To complete this round, Domain Associates brought in their Russian partners at RusnanoMedInvest and they were joined by MPM Capital and Forward Ventures. Domain founded the company with technology developed at the Salk Institute.
The Phase III study should get started in the first quarter of next year, Morris tells FierceBiotech.
The biotech has yet to settle on just how many breast cancer patients will be selected for the study, though Morris says it should be larger than the 125 patients recruited for a successful Phase II trial. In that study patients whose metastatic breast cancer was progressing on a hormone therapy were divided into two groups. One group was treated with daily doses of exemestane–an aromatase inhibitor–and a weekly round of entinostat and the other received a placebo on top of exemestane. The combo arm saw median progression-free jump from 2.3 months to 4.3 months while overall survival–an exploratory endpoint–jumped to 28.1 months compared to 19.8 months in the placebo arm.
The idea here is that entinostat can delay the advance of the cancer and also push back the need for chemotherapy, which has a harsh impact on patients.

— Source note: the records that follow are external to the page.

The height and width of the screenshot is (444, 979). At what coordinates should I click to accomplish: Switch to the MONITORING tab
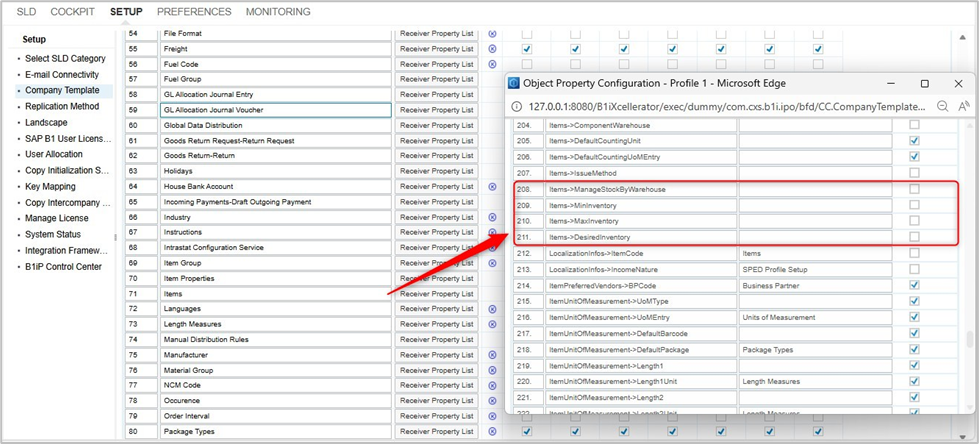pyautogui.click(x=278, y=12)
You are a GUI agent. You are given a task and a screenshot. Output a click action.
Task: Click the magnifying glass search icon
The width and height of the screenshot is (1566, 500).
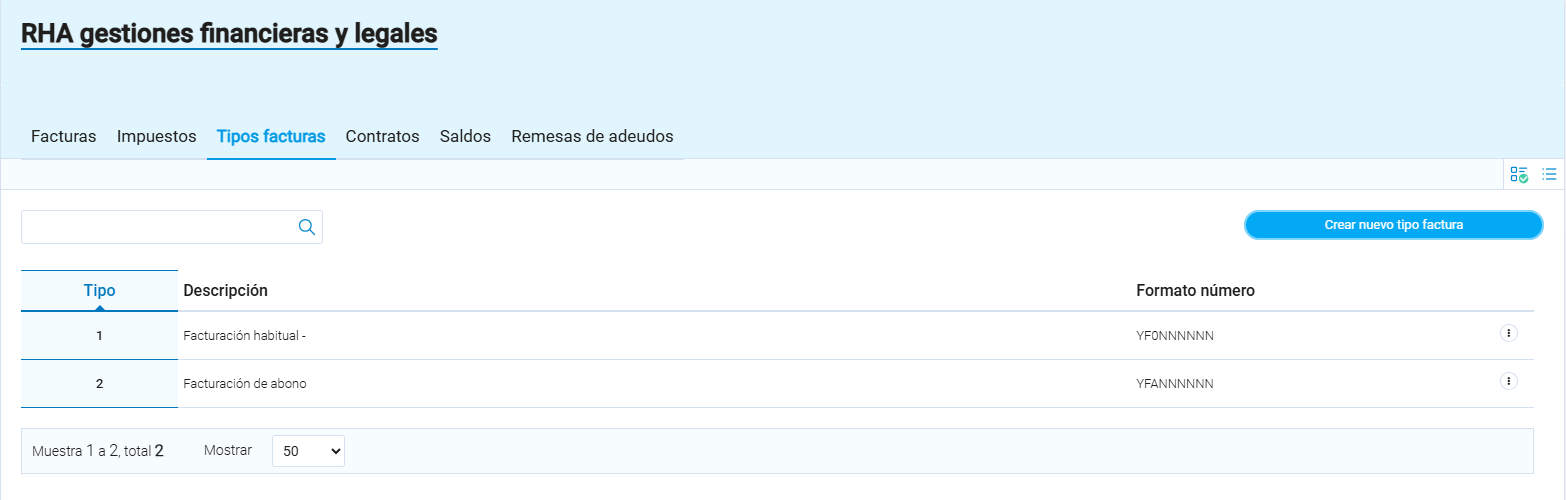307,227
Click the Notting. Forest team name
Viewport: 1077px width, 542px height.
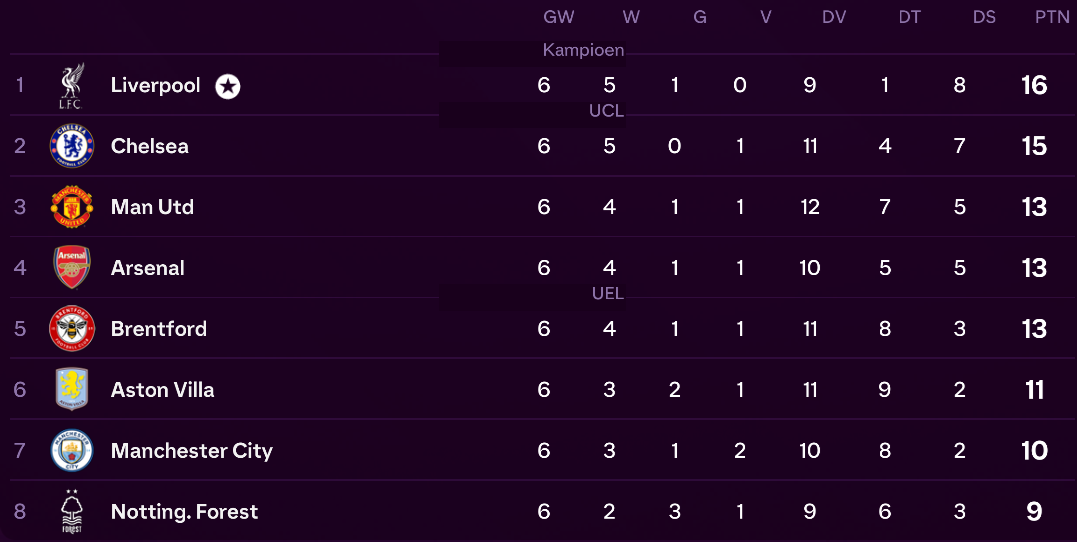point(184,511)
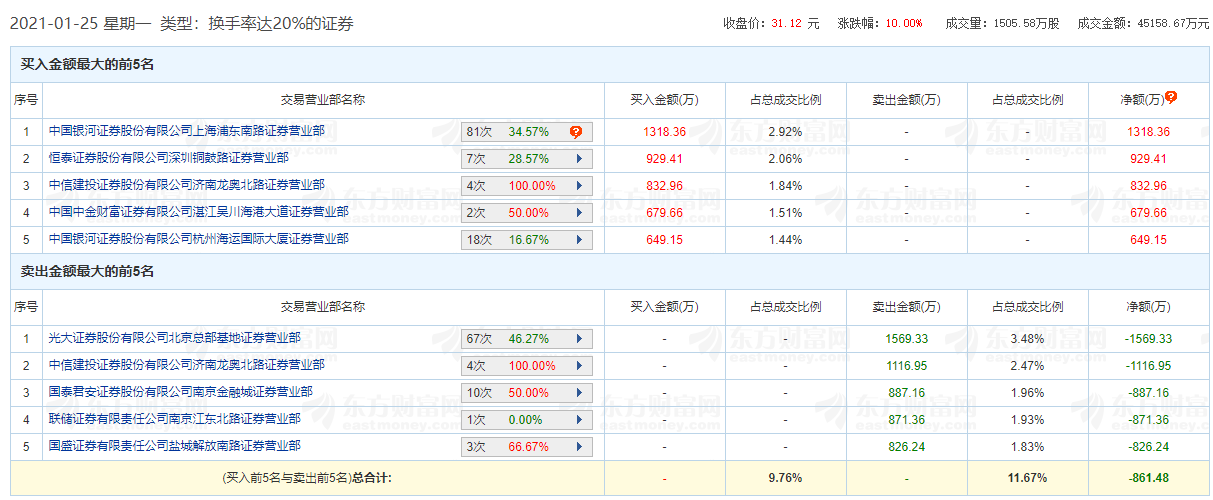The height and width of the screenshot is (500, 1213).
Task: Click the arrow icon in 18次 16.67% box
Action: pos(578,239)
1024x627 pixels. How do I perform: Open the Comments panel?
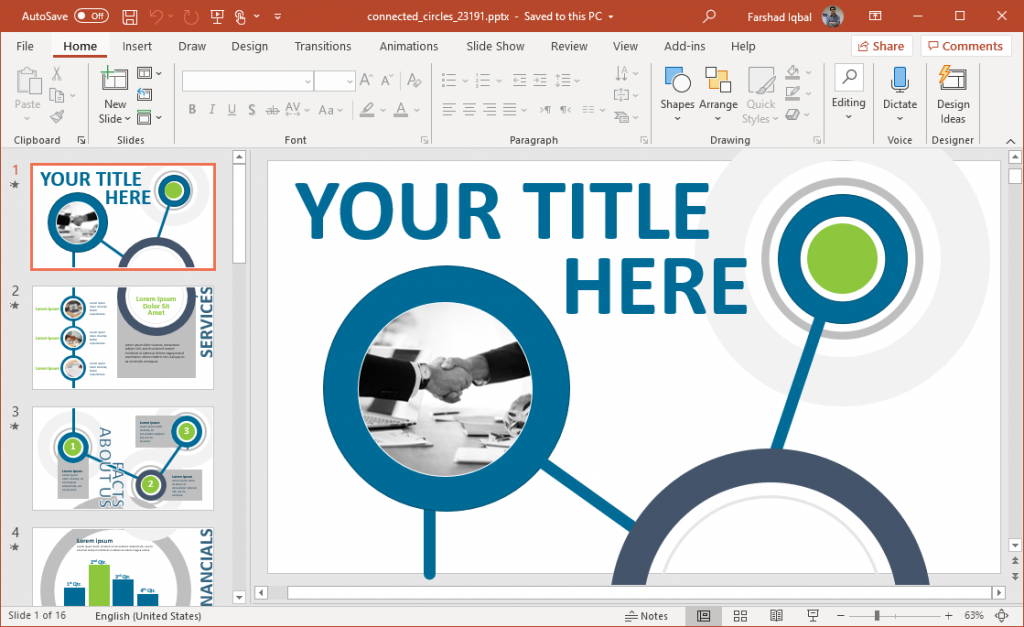tap(964, 46)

Syndax, a 2007 Fierce 15 company, has quietly reached an advanced stage for an epigenetics company focused on gene regulation. Prior to this round, Syndax had already raised at least $55 million in venture cash, though Morris said she couldn’t say exactly how much the company has raised in total. The biotech has typically been run by a virtual staff, though Morris says that the roster of fewer than a dozen employees will grow now as the company jumps into Phase III.